The government had issued orders to both YouTube and Twitter to block content related to the BBC’s two-part series, India: The Modi Question, using emergency powers under the country’s information and technology law, Kanchan Gupta, an adviser to the government, said on his Twitter handle on Saturday.
“Ministry of Information & Broadcasting has issued directions for blocking multiple @YouTube videos of first episode of @BBCWorld ’s hateful propaganda ‘India: The Modi Question’. Orders were also issued to @Twitter for blocking over 50 tweets with links to these YT videos,” he said in a Twitter thread.
The BBC aired the first episode of the documentary in the UK on Tuesday. The 59-minute documentary was not aired in India, though it was widely shared on Twitter and YouTube, sparking fresh questions over Mr Modi’s role in some of the country’s most deadly religious riots.
India’s foreign ministry spokesperson lashed out at the BBC, calling the documentary a “propaganda piece” that shows a “colonial mindset”.
Mr Gupta said both Twitter and YouTube complied with the government of India’s directions which were given under the country’s controversial IT Rules, 2021.
He said orders were given to block over 50 tweets linked to the documentary and YouTube was ordered to block its uploads.
He added multiple ministries “examined @BBCWorld ’s malicious ‘documentary’ and found it casting aspersions on the authority and credibility of Supreme Court of India, sowing divisions among various Indian communities, and making unsubstantiated allegations”.
The BBC documentary included a previously unpublished report from the UK Foreign Office that held Mr Modi “directly responsible” for the “climate of impunity” that enabled the Gujarat violence to take place.
The riots in February 2002 killed over 1,000 people – most of them Muslims – while he was chief minister of the state.
The violence erupted a day after 59 people, many of them volunteers for Hindu organisations, died on the Sabarmati Express train when their coach was set on fire at Gujarat’s Godhra station.

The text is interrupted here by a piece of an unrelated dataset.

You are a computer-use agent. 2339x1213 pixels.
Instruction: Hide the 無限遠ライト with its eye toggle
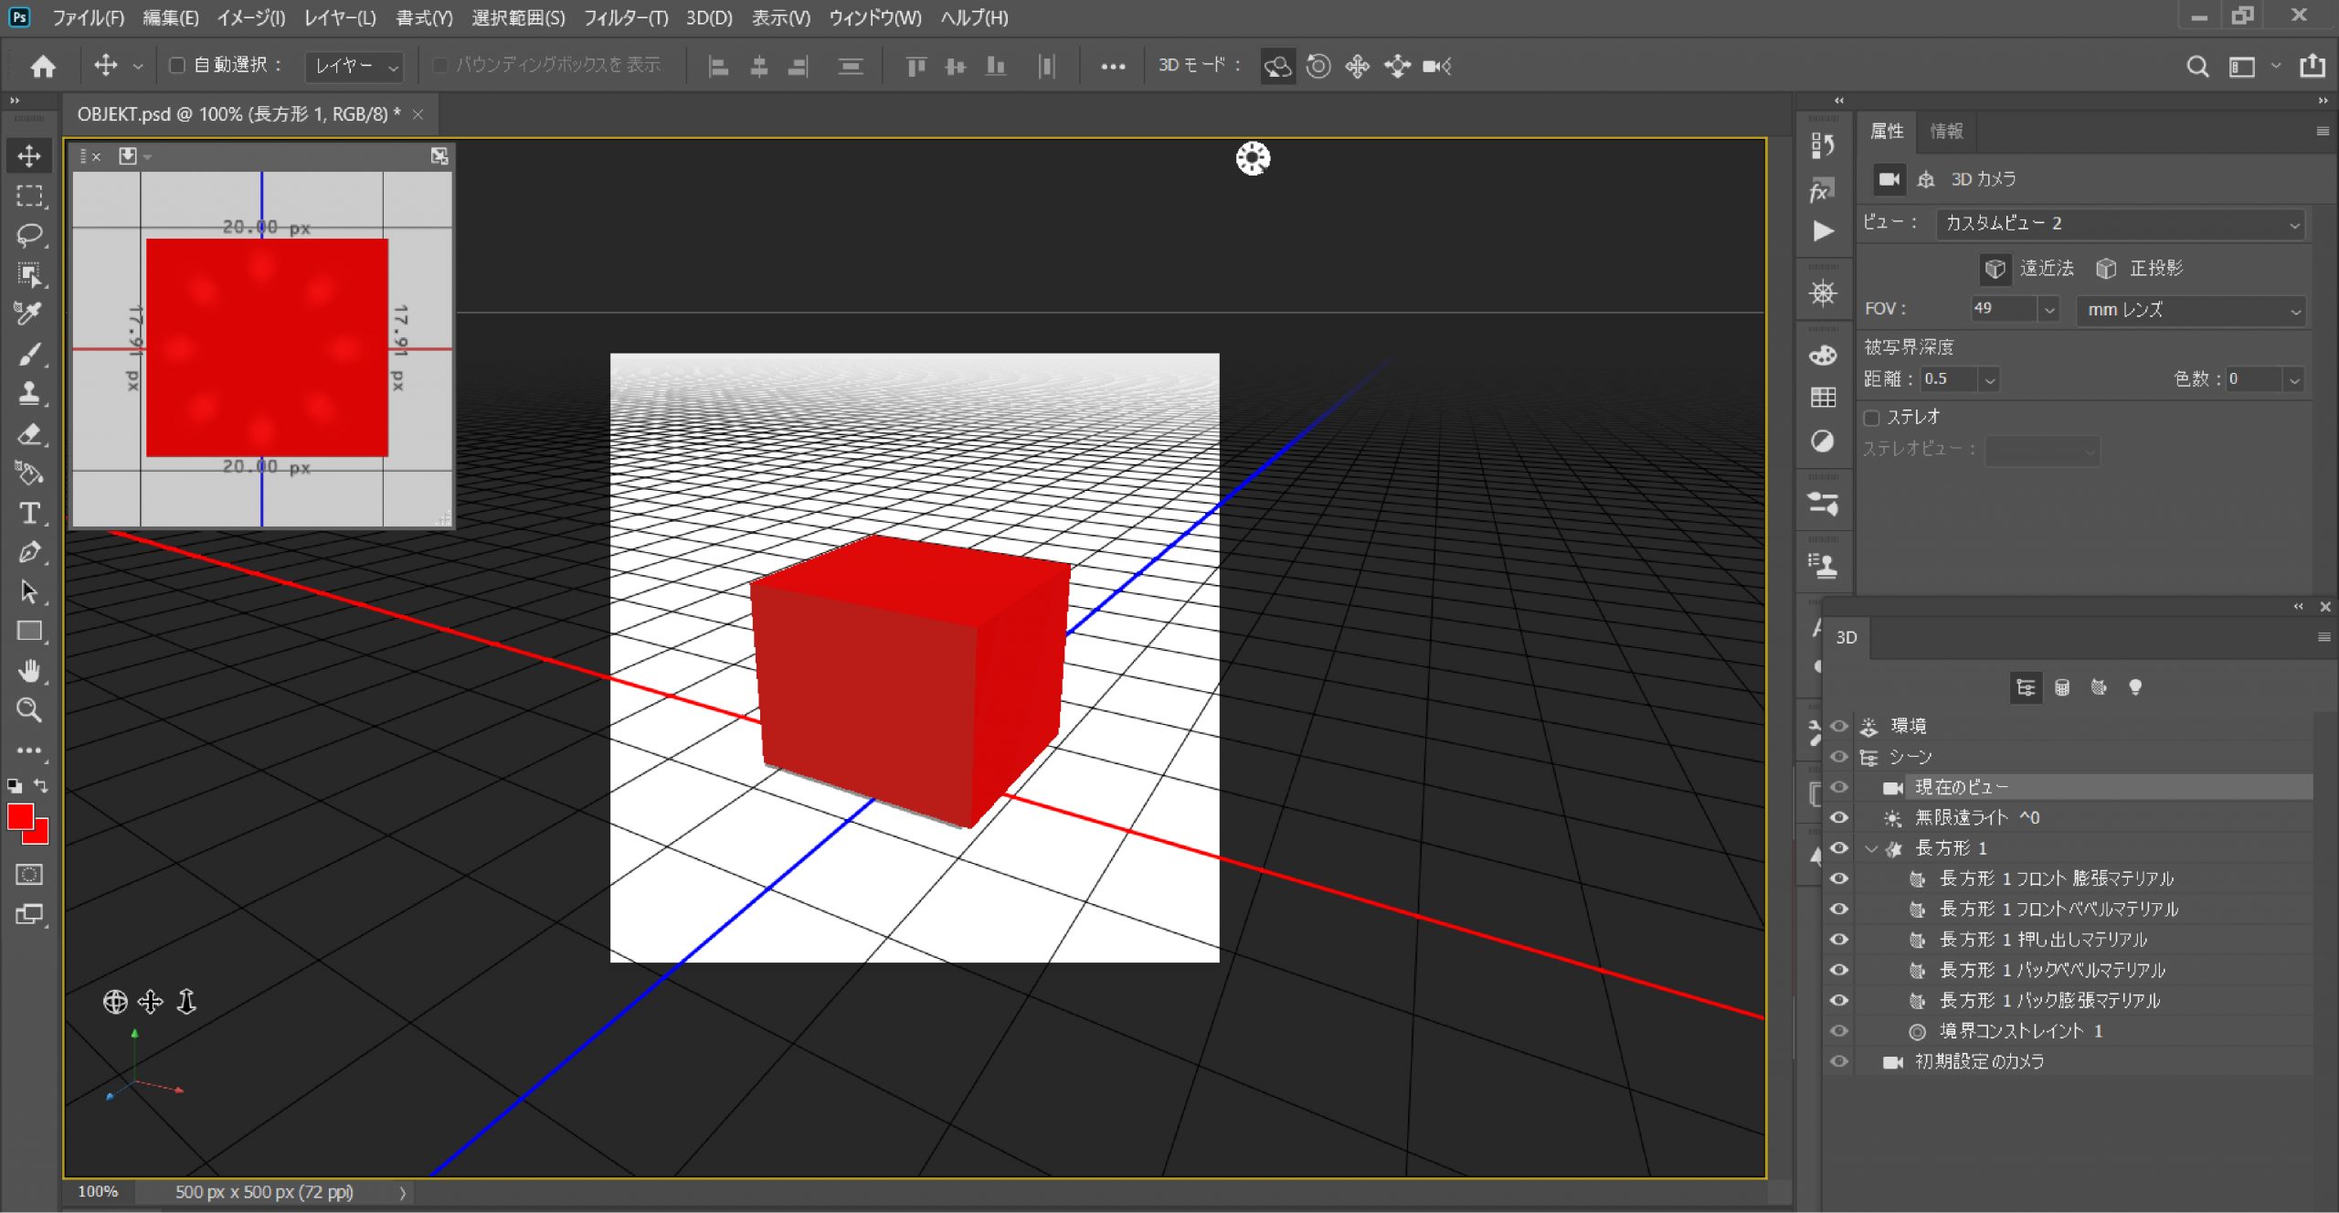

Human rights activists and eyewitnesses of the massacre that followed say the death toll is an underestimate and at least double that number died in the rioting.
The Foreign Office report was part of an inquiry ordered by the then-foreign secretary Jack Straw.
Mr Modi has denied accusations of any wrongdoing.
Opposition party members have criticised the Modi government’s attempt to censor content on social media.
Mahua Moitra, member of the opposition Trinamool Congress Party (TMC), said: “Govt on war footing to ensure no one in India can watch a mere @BBC show. Shame that the emperor & courtiers of the world’s largest democracy are so insecure. (sic)”.
Last year, a special investigation team appointed by the Supreme Court to investigate the role Mr Modi and other members of his party played in the violence said they found no evidence to prosecute him.
In 2005, the US denied a visa to Mr Modi, then chief minister of Gujarat, for his failure to stop anti-Muslim violence in his state. His visa request was rejected under the terms of a 1998 US law which bars entry to foreigners who have committed “particularly severe violations of religious freedom”.
That changed in 2014 when the Barack Obama administration invited him for a two-day visit after he led his Hindu nationalist Bharatiya Janata Party to power in the general elections the same year. He won a second term in 2019.
Last week, the issue was also discussed in the UK’s parliament when Imran Hussain, Labour MP for Bradford East, questioned Rishi Sunak about the documentary at Prime Minister’s Questions (PMQs).
He asked Mr Sunak about the claims in the film that the Foreign Office “knew the extent of Mr Modi’s involvement in the Gujarat massacre”. He asked whether Mr Sunak believed that the Indian prime minister was “directly responsible” for the violence that ensued.
“The UK government’s position on that is clear and long standing, and it has not changed. Of course, we do not tolerate persecution anywhere, but I am not sure that I agree at all with the characterisation that the honourable gentleman has put forward,” Mr Sunak responded.